* Your goal: In the prom dress article below, give the passage from "It's a sentimental" to "is gently noncommittal." again, swapping "platform" for "stage".

* Text shown:
--------
'It's all about becoming a princess'
Satin, taffeta, lace and plenty of advice await girls in search of the perfect prom dress at a Brooksville boutique.
By ASJYLYN LODER
Published March 19, 2006
BROOKSVILLE - Outfitting a prom princess is a complicated business.
Shoes must be considered, plus handbags and earrings and necklaces and the occasional daring tiara.
And, of course, the dress.
Helping girls find the right dress - for weddings, pageants and proms - has been Patricia Lambright's profession for 15 years, since she walked into a S Broad Street shop to buy a pageant dress for her daughter and bought the whole store instead.
The mother of five went from homemaker to dress maven after persuading her husband, Richard Lambright, to buy the small dress rental shop. She has since expanded Patricia's Boutique into a 5,800-square-foot sales floor that includes casuals, cruise and "after 5" looks, bridal dresses and the brightly colored poofs and sparkles that make up her prom and pageant business.
"It's all about becoming a princess," Lambright said Saturday afternoon, a busy day midway through the prom season.
To that end, Lambright's 12 sales staff heave colorful piles of plastic-wrapped crinoline, satin, taffeta and lace to the dozen dressing rooms. There, they zip teens into the dresses, running the girls through a practiced rating system to cull the duds and narrow their choice.
It's a sentimental ritual, reminiscent of a young bride's search for her wedding dress. The girl steps from the dressing room onto a raised platform surrounded by three-way mirrors. She cranes her neck, considers the back of the dress. She runs her hands over it, pulls her hair up to consider the neckline. Then she either casually discounts it or looks back at her patiently waiting mother with a small, shy smile begging for approval.
This is how it goes for Carrie Cissna, an 18-year-old senior at Tampa Prep. She tries on a cream-colored dress with a sheer, draping sash. She loves it, but her mother, Susan Cissna, is gently noncommittal.
--------
* Supplied data:
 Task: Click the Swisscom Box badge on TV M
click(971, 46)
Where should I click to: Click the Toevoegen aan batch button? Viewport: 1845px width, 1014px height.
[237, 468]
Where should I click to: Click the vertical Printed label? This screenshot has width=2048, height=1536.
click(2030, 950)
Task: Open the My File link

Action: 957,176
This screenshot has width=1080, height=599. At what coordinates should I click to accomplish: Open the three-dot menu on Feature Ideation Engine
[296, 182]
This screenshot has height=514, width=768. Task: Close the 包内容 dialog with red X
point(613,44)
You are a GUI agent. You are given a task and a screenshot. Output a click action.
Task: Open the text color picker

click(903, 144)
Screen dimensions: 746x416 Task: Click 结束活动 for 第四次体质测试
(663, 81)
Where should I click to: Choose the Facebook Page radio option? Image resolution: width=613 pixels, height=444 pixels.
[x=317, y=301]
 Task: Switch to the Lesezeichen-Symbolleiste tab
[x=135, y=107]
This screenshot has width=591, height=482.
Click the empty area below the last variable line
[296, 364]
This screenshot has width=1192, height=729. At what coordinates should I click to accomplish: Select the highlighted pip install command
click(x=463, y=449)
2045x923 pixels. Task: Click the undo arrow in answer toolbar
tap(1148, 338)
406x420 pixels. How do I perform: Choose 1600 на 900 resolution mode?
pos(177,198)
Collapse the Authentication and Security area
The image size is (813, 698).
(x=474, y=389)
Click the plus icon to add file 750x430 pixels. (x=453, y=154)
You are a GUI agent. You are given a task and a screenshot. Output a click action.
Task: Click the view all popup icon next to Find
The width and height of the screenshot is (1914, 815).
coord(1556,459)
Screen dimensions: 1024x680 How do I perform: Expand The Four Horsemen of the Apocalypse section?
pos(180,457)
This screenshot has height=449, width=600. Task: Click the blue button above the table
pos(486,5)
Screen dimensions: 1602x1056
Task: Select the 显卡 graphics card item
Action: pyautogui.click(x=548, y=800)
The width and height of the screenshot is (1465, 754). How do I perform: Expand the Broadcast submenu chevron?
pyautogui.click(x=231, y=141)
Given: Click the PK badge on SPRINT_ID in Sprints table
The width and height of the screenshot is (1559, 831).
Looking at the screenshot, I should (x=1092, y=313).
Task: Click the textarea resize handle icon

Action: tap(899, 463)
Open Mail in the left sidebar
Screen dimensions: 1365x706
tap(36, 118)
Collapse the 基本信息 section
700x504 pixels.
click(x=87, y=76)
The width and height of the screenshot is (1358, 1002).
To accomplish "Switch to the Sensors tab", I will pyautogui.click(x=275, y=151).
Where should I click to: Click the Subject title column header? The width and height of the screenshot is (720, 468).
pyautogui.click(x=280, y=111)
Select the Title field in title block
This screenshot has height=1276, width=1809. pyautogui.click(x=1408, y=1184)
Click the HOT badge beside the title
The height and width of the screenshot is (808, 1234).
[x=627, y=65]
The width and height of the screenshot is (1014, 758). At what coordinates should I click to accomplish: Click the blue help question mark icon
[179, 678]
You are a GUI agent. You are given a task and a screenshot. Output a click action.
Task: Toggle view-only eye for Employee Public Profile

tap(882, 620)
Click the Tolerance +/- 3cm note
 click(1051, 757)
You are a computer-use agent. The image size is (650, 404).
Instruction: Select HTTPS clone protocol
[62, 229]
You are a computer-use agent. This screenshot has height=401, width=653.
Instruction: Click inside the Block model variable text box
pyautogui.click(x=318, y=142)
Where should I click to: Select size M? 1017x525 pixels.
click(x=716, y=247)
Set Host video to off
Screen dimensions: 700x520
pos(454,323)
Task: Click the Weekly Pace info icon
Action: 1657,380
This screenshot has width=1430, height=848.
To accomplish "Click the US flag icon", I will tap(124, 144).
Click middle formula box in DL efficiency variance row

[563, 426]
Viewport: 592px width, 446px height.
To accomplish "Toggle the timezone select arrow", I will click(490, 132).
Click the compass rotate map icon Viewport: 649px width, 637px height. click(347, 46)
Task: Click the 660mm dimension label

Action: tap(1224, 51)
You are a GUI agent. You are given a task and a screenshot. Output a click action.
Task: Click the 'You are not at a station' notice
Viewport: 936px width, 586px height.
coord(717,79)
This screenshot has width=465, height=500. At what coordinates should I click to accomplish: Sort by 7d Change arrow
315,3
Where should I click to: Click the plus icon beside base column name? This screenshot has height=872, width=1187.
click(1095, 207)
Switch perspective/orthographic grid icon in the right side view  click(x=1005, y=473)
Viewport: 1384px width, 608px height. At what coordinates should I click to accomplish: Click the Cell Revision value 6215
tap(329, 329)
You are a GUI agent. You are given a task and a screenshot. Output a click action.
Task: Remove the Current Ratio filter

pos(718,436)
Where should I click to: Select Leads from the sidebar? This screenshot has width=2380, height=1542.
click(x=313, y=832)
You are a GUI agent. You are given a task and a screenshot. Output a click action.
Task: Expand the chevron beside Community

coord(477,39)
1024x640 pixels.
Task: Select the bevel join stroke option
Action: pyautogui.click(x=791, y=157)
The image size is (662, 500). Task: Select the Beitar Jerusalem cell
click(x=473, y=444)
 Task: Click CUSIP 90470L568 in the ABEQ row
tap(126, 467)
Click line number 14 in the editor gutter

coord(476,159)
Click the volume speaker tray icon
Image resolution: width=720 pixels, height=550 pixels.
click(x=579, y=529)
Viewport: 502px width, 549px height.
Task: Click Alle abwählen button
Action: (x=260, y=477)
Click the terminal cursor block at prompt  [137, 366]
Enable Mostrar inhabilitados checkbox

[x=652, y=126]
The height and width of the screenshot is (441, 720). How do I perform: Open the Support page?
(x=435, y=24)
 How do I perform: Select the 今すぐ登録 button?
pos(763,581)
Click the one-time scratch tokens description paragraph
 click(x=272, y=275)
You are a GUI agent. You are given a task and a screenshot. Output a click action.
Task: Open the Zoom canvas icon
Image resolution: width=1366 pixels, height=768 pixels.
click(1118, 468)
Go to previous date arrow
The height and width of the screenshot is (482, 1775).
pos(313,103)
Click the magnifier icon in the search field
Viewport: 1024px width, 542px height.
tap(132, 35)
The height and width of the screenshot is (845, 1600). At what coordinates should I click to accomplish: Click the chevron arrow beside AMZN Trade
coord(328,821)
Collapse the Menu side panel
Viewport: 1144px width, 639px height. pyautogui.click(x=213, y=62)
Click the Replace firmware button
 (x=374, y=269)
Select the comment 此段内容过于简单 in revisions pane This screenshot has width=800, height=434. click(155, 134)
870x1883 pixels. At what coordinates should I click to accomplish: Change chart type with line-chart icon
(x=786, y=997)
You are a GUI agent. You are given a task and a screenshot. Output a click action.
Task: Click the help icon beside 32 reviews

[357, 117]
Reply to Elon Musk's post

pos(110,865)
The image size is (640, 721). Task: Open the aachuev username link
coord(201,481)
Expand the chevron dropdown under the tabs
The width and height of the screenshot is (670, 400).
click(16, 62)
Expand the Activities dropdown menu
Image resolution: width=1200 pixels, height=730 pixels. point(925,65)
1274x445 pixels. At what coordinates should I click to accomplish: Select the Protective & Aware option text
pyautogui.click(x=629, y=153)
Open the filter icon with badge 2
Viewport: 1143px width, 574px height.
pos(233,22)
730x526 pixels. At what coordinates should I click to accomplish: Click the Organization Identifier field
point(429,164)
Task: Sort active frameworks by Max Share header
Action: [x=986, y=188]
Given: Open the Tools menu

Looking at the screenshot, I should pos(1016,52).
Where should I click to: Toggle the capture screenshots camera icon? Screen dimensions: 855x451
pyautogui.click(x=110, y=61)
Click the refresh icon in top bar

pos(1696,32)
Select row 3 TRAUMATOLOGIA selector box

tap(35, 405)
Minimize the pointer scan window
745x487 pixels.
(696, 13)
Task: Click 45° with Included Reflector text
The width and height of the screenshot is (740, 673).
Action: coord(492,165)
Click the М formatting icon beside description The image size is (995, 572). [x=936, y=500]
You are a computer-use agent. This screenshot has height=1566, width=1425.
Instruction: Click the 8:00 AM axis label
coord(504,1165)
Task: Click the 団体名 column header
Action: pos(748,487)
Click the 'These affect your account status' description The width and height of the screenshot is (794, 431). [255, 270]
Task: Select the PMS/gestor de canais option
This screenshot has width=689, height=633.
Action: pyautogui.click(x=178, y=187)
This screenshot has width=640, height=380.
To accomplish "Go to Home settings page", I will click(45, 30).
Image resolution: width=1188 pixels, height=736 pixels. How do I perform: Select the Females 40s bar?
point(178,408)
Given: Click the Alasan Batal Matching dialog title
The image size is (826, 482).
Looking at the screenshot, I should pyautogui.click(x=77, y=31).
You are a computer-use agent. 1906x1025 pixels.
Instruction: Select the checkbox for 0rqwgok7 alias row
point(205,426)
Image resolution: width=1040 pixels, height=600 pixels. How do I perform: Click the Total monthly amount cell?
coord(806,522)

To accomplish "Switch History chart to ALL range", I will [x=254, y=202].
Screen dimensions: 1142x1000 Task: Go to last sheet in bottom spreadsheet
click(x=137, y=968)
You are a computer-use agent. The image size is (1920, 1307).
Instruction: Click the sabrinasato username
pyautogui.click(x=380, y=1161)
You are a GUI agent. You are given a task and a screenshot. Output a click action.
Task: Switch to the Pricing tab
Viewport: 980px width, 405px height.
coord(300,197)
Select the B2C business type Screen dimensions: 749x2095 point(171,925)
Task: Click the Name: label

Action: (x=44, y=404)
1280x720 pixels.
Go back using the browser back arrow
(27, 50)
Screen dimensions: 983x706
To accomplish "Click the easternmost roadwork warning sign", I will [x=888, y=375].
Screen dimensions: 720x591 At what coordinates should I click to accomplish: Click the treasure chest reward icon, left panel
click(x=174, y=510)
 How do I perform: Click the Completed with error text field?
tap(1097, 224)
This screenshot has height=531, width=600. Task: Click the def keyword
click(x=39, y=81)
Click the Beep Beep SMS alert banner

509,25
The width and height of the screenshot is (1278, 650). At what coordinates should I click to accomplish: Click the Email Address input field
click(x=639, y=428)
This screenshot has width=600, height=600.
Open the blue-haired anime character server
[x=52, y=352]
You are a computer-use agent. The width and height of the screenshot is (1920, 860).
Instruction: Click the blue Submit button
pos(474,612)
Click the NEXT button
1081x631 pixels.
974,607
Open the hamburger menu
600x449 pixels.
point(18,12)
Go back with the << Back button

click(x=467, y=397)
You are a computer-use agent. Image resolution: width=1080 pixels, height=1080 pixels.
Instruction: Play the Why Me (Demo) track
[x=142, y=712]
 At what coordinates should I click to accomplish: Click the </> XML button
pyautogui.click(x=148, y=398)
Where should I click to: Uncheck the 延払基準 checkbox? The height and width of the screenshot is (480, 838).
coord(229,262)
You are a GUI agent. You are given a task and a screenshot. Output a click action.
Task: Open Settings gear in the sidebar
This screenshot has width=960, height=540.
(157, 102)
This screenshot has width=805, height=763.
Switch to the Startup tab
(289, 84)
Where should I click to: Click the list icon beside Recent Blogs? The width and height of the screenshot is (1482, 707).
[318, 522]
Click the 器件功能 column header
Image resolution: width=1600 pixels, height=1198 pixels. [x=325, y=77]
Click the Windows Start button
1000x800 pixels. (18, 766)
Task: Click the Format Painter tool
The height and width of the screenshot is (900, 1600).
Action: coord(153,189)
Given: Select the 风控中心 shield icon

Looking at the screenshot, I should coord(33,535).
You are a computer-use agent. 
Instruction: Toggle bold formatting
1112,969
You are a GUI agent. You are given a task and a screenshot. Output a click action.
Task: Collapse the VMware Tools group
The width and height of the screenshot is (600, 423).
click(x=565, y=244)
--------
* Answer section:
It's a sentimental ritual, reminiscent of a young bride's search for her wedding dress. The girl steps from the dressing room onto a raised stage surrounded by three-way mirrors. She cranes her neck, considers the back of the dress. She runs her hands over it, pulls her hair up to consider the neckline. Then she either casually discounts it or looks back at her patiently waiting mother with a small, shy smile begging for approval.
This is how it goes for Carrie Cissna, an 18-year-old senior at Tampa Prep. She tries on a cream-colored dress with a sheer, draping sash. She loves it, but her mother, Susan Cissna, is gently noncommittal.